Ein Wochenende ganz ohne aufregende Ereignisse liegt hinter uns. Das ungewöhnlich schöne Herbstwetter, das die Massen zu einem Strandbummel nach draußen gelockt hatte, genossen Jochen und ich bescheiden in der Enge unserer vier Wände, mit häuslichen Dingen beschäftigt. Frische Luft schnappten wir nur, wenn wir einen Arm aus dem Fenster streckten, um das Staubtuch auszustauben, mit dem wir mühevoll den Staub auf den Möbeln von einer Stelle zur anderen gewischt hatten. Der verfrühte, oder besser gesagt der verspätete, Frühjahrsputz verschaffte dem arg gebeutelten Staubsauger eine akute Atemnot, von der er sich sobald nicht erholen wird. Sogar die unschuldigen Lampenschirme mussten sich ein Bad gefallen lassen. Verschiedene Pflanzen erhielten neue Erde, in die sie begierig ihre gestutzten Wurzeln senken.
An beiden Tagen trampelte uns Roland vor den Füßen herum, um unseren Tatendrang mehr oder weniger zu behindern. Am Sonnabend wollte er Platten überspielen und am Sonntagvormittag brachte er dann meinen Diaprojektor zurück.
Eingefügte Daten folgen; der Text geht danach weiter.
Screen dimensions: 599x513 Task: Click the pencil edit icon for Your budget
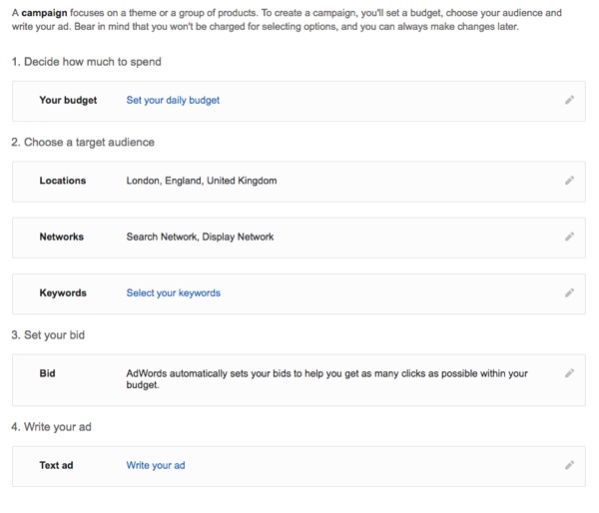click(569, 100)
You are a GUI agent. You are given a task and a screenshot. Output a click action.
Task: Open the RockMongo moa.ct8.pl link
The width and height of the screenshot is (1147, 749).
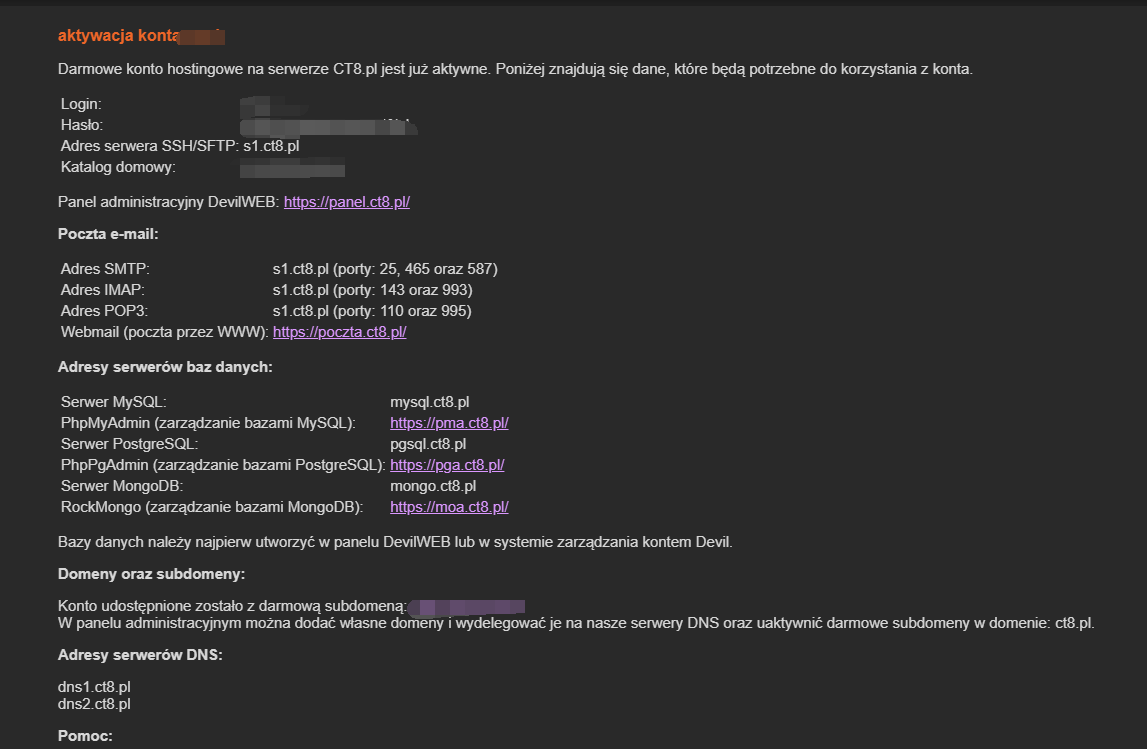[449, 507]
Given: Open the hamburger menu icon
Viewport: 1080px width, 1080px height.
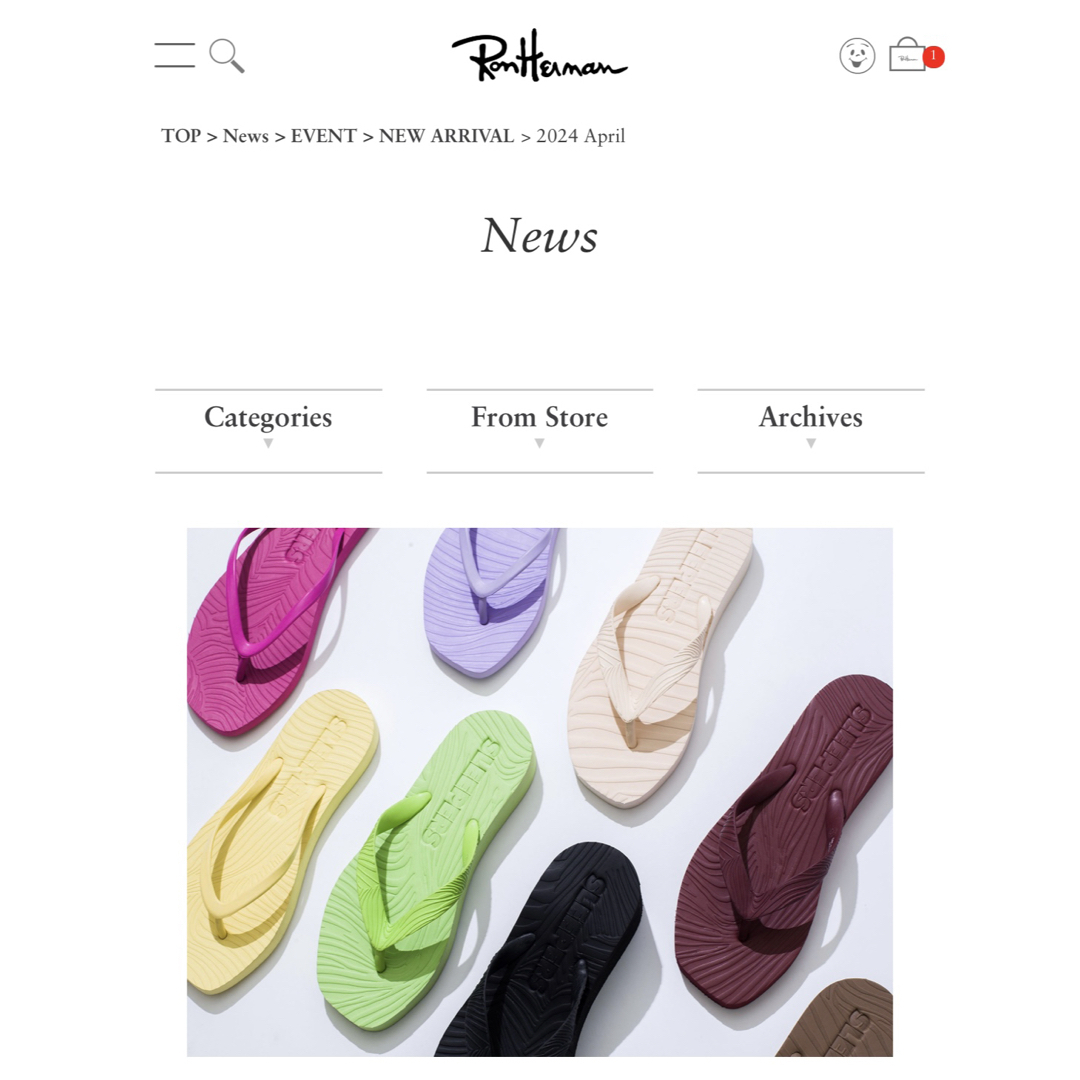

Nachdem er heute mit sehr viel Beharrlichkeit stundenlang gelangweilt herumsaß, eröffnete er uns um dreiviertel zwölf, dass seine Mutter nach Warnemünde in die Sauna gefahren sei und er nun uns die Freude mache, ihn abfüttern zu dürfen. Jetzt hatten wir ein Problem, denn es war nur ein Zweipersonenmenü zubereitet worden. Und wer würde die Atzung eines Nestes voller siebenköpfiger Raupen nicht als echtes Problem ansehen? Hier konnte nur durch rasche Improvisation Abhilfe geschafft werden, indem ein großer Topf Nudeln gekocht wurde. Dazu stellten wir ihm eine Flasche Ketchup hin. Fertig! Ich nahm natürlich den Faden, den Roland ins Zimmer geworfen hatte, sofort auf und lud ihn ein, am Donnerstag mit in die Sauna zu kommen. Er meinte aber, dass es am Donnerstag nicht so günstig wäre, da ihn ein Telegramm der Reederei am Freitag wieder aufzusteigen verpflichtet hatte. Ich, einmal angebissen, ließ nicht locker und schlug mit banger Hoffnung den Mittwoch vor, dem er zustimmte.
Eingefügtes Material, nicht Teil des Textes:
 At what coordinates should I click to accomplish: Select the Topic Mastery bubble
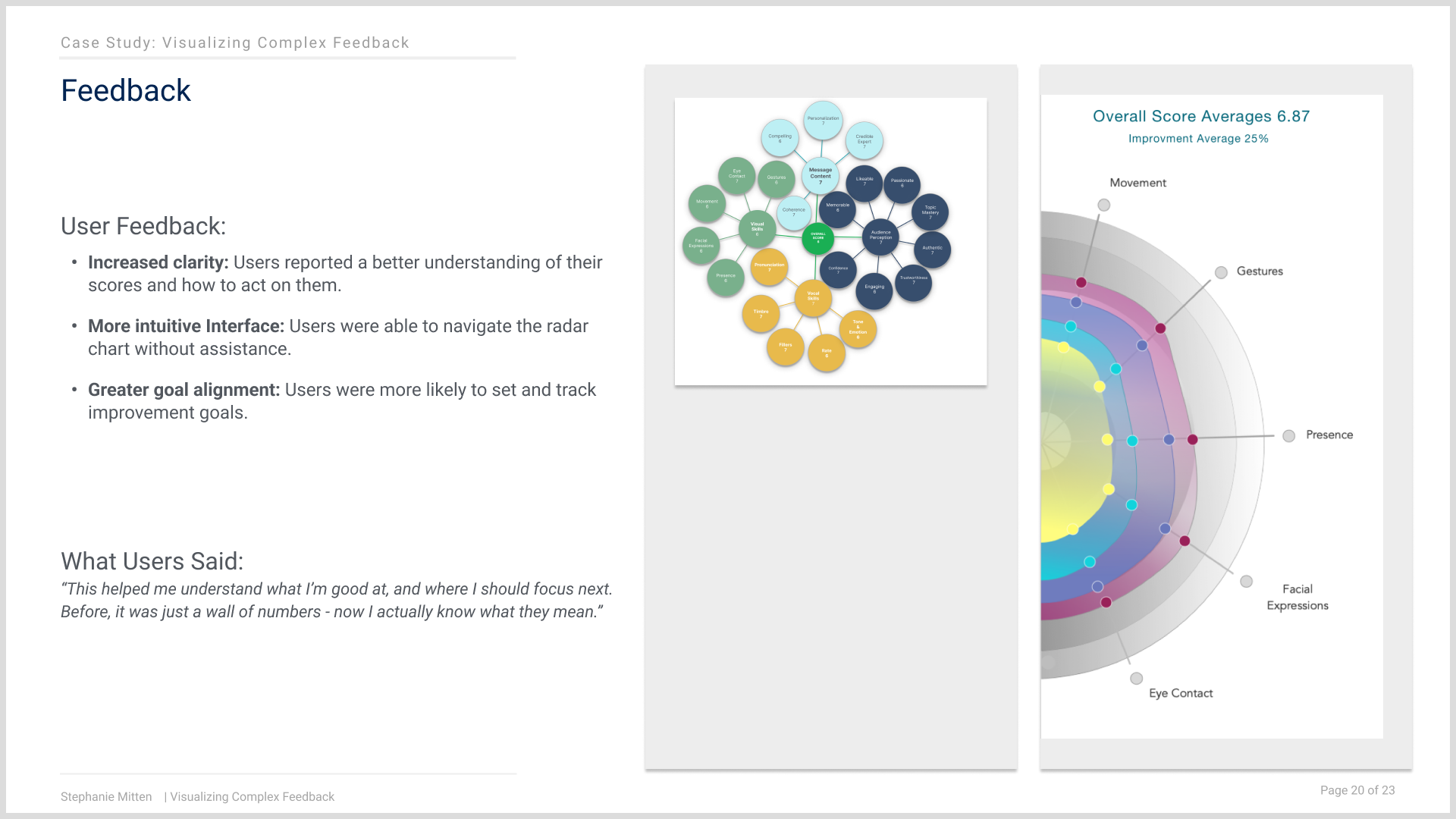coord(930,212)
Obwohl wir Thomas am Mittwoch das letzte Mal gesehen hatten, war er doch allgegenwärtig und geisterte wie ein Phantom durch unser Reden und Schweigen. Unsere Entzugserscheinungen äußerten sich ähnlich wie die eines Alkoholikers, der mit tranigem Blick, aber doch liebevoll auf den Rest in seiner Flasche blickt, von dem er sich zu trennen gerade entschlossen war. Wir lenkten unsere verstohlenen Blicke fragend aus dem Fenster, hinüber zu seinem. Ist es offen oder geschlossen, hat er das Rollo runter, brennt das Licht? Alles Fragen, die zu keiner Antwort, sonders nur zu einer weiteren Frage führten: Ist er da oder nicht? Sooft wir aus dem dreiteiligen Fenster blickten, sahen wir nur auf den gegenüberstehenden Block. Es interessierte nicht die Bohne, wer da alles rechts oder links in den Fenstern lag, bei wem die Gardine zugezogen war oder wo überall das Licht brannte. Nur ein einziges Fenster beanspruchte unsere ganze Aufmerksamkeit. Oft gestehen wir es uns selbst nicht ein, dass wir auf ihn warten, aber wir warten immer.
So war es auch am Sonnabend kurz nach dem Mittag. Wir waren beide allein. Ich lag auf der Liege und döste vor mich hin und befürchtete, jeden Moment durch Jochen aufgescheucht zu werden, wie man einen Schwarm ausgehungerter Spatzen von einem frisch bestellten Beet verjagt, um mit ihm zum Strand zu fahren, wie es alle Leute taten.
„Thomas ist nicht schwul. Er weiß es jetzt, hat er gesagt“, meinte Jochen aus heiterem Himmel.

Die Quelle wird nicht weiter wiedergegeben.